(Your task): Swap "profile avatar" for "profile picture" in the lines below, and reproduce everything else without change.

************

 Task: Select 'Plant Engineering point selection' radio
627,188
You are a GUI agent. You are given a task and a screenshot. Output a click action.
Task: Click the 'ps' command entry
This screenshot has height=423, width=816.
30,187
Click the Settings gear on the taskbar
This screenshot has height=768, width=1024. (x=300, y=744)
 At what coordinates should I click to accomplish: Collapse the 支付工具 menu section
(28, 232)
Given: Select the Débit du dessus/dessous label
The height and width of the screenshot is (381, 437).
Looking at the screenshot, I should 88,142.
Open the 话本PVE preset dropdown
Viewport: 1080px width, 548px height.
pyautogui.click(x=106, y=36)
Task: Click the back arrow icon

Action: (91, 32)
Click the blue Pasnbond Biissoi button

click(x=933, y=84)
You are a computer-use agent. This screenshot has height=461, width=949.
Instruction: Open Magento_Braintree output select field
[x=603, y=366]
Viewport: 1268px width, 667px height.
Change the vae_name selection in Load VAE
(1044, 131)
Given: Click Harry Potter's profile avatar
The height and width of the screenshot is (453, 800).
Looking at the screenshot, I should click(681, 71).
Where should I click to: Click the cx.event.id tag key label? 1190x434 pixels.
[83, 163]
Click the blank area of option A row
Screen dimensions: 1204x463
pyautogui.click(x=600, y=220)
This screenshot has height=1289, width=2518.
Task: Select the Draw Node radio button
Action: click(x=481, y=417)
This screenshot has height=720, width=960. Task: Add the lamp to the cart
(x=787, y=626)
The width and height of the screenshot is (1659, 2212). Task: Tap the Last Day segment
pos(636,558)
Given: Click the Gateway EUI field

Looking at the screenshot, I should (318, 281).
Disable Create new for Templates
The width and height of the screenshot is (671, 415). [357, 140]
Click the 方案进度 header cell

************

(Full answer):
 Task: Select 'Plant Engineering point selection' radio
627,188
You are a GUI agent. You are given a task and a screenshot. Output a click action.
Task: Click the 'ps' command entry
This screenshot has height=423, width=816.
30,187
Click the Settings gear on the taskbar
This screenshot has height=768, width=1024. (x=300, y=744)
 At what coordinates should I click to accomplish: Collapse the 支付工具 menu section
(28, 232)
Given: Select the Débit du dessus/dessous label
The height and width of the screenshot is (381, 437).
Looking at the screenshot, I should 88,142.
Open the 话本PVE preset dropdown
Viewport: 1080px width, 548px height.
pyautogui.click(x=106, y=36)
Task: Click the back arrow icon

Action: (91, 32)
Click the blue Pasnbond Biissoi button

click(x=933, y=84)
You are a computer-use agent. This screenshot has height=461, width=949.
Instruction: Open Magento_Braintree output select field
[x=603, y=366]
Viewport: 1268px width, 667px height.
Change the vae_name selection in Load VAE
(1044, 131)
Given: Click Harry Potter's profile picture
The height and width of the screenshot is (453, 800).
Looking at the screenshot, I should click(681, 71).
Where should I click to: Click the cx.event.id tag key label? 1190x434 pixels.
[83, 163]
Click the blank area of option A row
Screen dimensions: 1204x463
pyautogui.click(x=600, y=220)
This screenshot has height=1289, width=2518.
Task: Select the Draw Node radio button
Action: click(x=481, y=417)
This screenshot has height=720, width=960. Task: Add the lamp to the cart
(x=787, y=626)
The width and height of the screenshot is (1659, 2212). Task: Tap the Last Day segment
pos(636,558)
Given: Click the Gateway EUI field

Looking at the screenshot, I should (318, 281).
Disable Create new for Templates
The width and height of the screenshot is (671, 415). [357, 140]
Click the 方案进度 header cell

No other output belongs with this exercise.